Las dos jóvenes no conocían a don Bosco, pero
supieron por don Domingo que era un santo
sacerdote que trabajaba en favor de la juventud.
El Venerable quizá vio ya en María Mazzarello la
piedra fundamental del instituto que él fundaría
para las niñas; sin embargo, guardó sobre este
proyecto una prudente reserva.
La medalla regalada fue como un premio a la
labor que desarrollaban: y las recomendaciones, la
primera prueba de los paternales cuidados que el
Venerable dispensaría al nuevo Instituto.
María y Petronila, sin ni siquiera imaginar lo
que el cielo dispondría un día, continuaban con su
taller lo mejor que podían, sin ninguna clase de
reglamento. Pero don Domingo Pestarino, que fue a
Turín para la fiesta de san Francisco de Sales de
1863, les llevó un horario, que dijo estaba
escrito por el mismo don Bosco, se lo explicó, de
acuerdo con las ideas que el Venerable le había
expuesto, y les recomendó que lo observaran. Era,
con alguna variante, el mismo del Oratorio, y
resultaba como un primer paso para infundir en
ellas el mismo espíritu.
María, que ya llevaba con las más santas
industrias a sus alumnas por las sendas del bien y
la frecuencia de los sacramentos, empezó también
un poco de oratorio en un patio pequeño, contiguo
a las ventanas del taller. Invitó, las primeras, a
sus alumnas, las cuales, el domingo siguiente
llevaron a otras y después más, de modo que, al
poco tiempo, se reunían allí todas las chicas del
pueblo.

Objetivos
(A) Devuelve del texto sobre María Mazzarello el tramo que va desde "El Venerable quizá" hasta "al nuevo Instituto.".
(B) Reanuda el texto sobre María Mazzarello a partir del punto en que se detiene.

Registros mostrados
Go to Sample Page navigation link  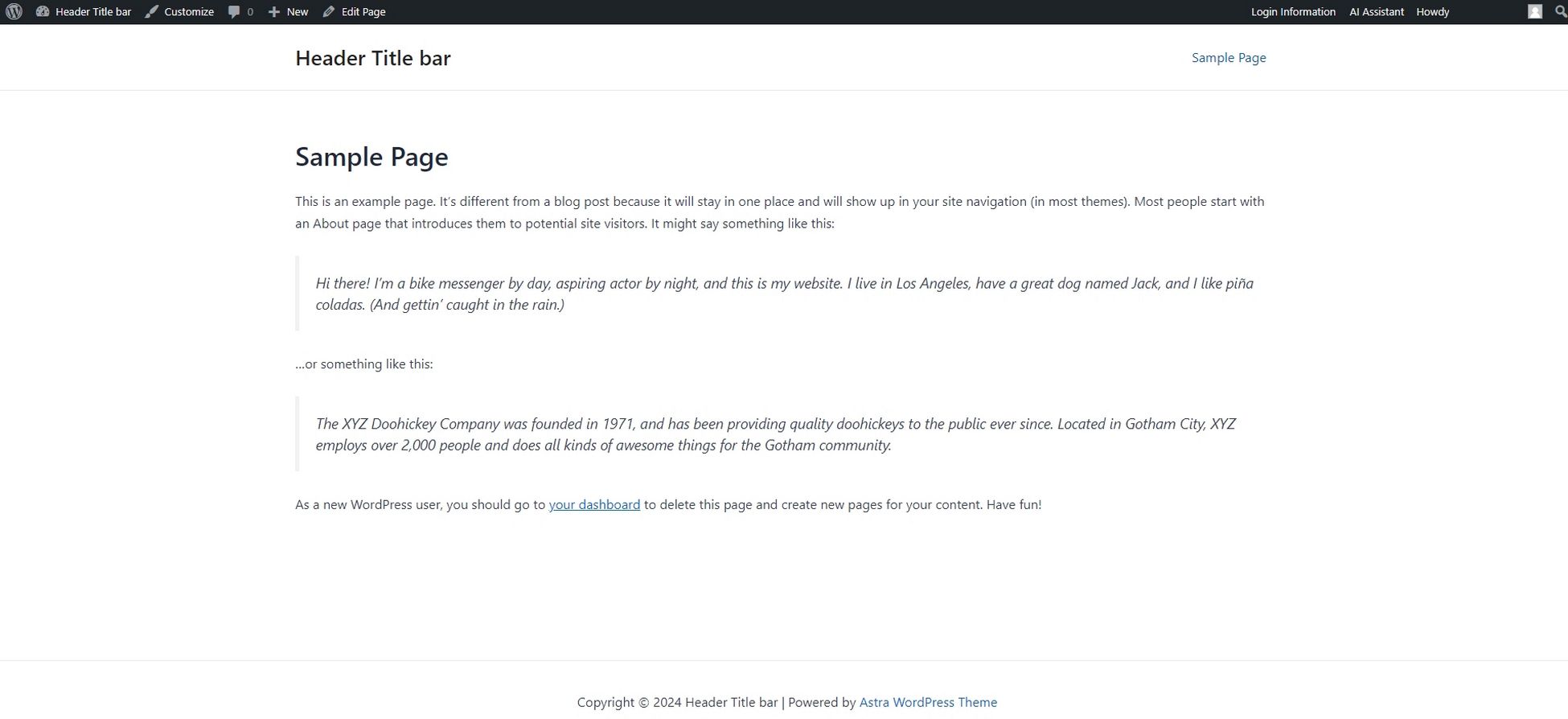coord(1229,58)
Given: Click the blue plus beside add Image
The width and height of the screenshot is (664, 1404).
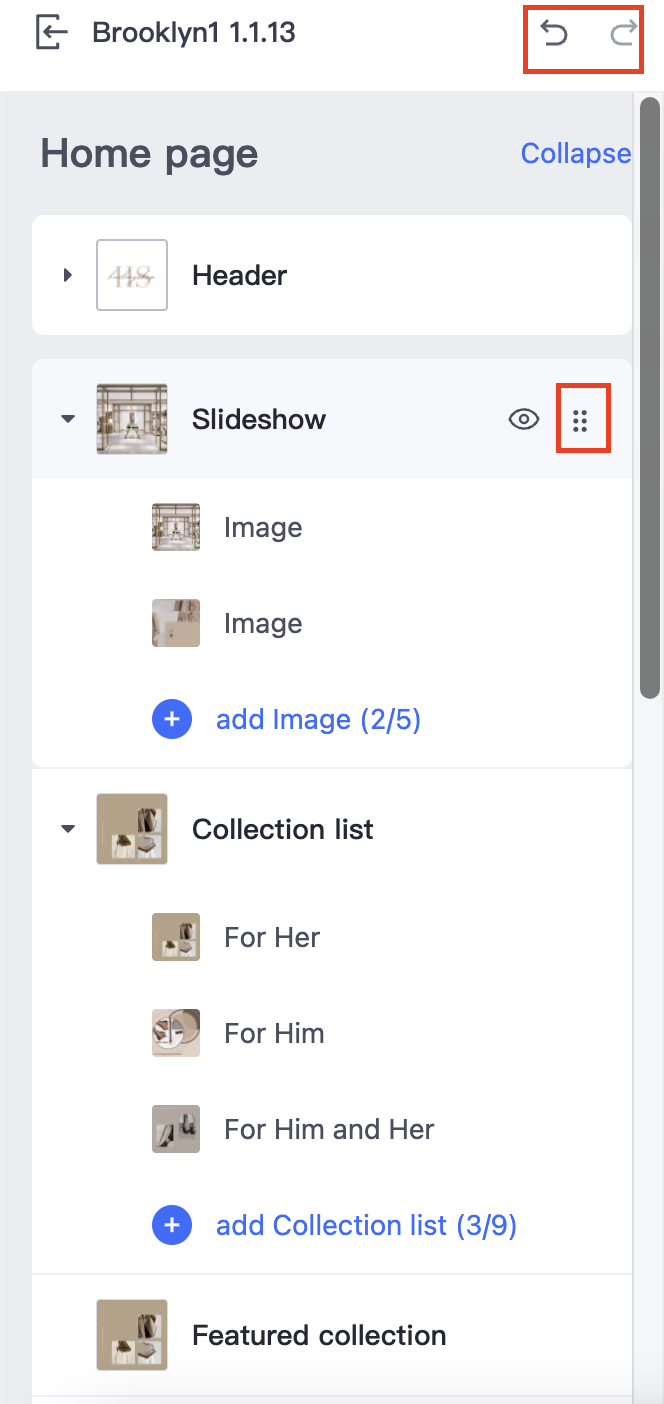Looking at the screenshot, I should (172, 719).
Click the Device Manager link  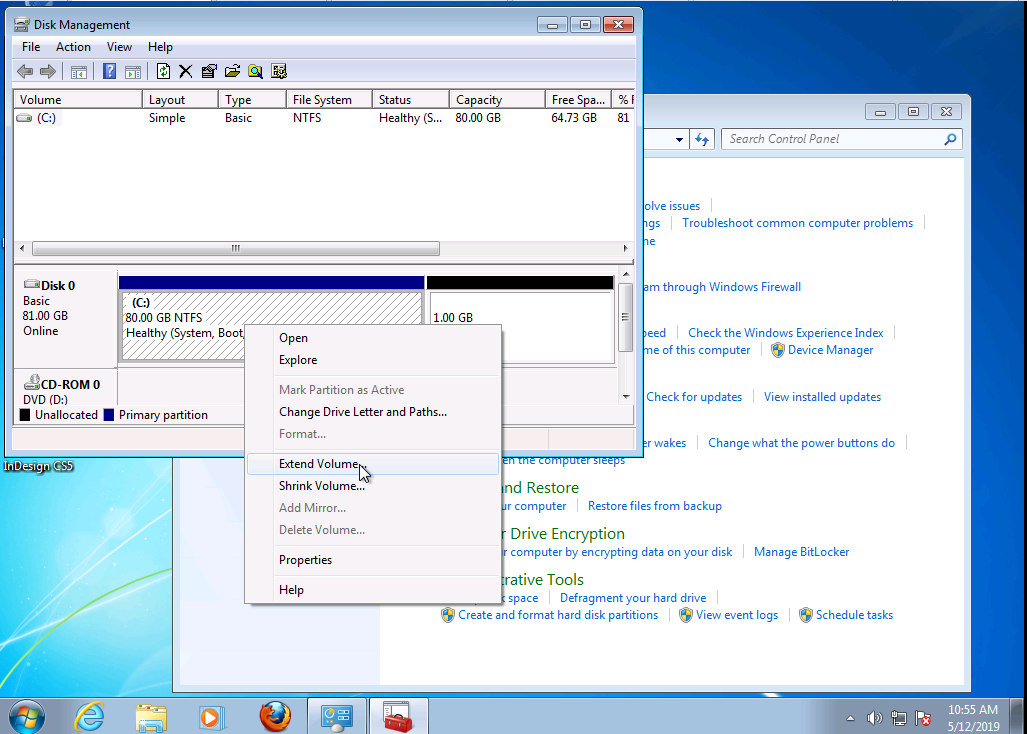(x=830, y=350)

Resultados por tarea
(A)
El Venerable quizá vio ya en María Mazzarello la
piedra fundamental del instituto que él fundaría
para las niñas; sin embargo, guardó sobre este
proyecto una prudente reserva.
La medalla regalada fue como un premio a la
labor que desarrollaban: y las recomendaciones, la
primera prueba de los paternales cuidados que el
Venerable dispensaría al nuevo Instituto.

(B)
((**It9.619**)) Como
era muy reducido el lugar, después de comer salían
al descampado e iban hasta una capilla, que
distaba un cuarto de hora del pueblo. Allí se
divertían hasta que sonaba la campana de la
parroquia para el catecismo. Acudían a la iglesia,
asistían a las funciones parroquiales y se
marchaban luego a sus casas. En el buen tiempo
volvían hasta la capilla de San Silvestre, donde
reemprendían sus cantos y sus juegos. María
Mazzarello siempre estaba con ellas; inventaba
cada vez nuevos entretenimientos, les contaba
hechos edificantes y daba sinceros y prudentes
consejos y avisos a las que los necesitaban.
Quería que venciesen el respeto humano, que
huyesen del pecado y fueran cristianas fervorosas.
Y lo lograba, porque todas la querían y obedecían,
y era tal su influencia que ya ninguna joven iba a
los bailes.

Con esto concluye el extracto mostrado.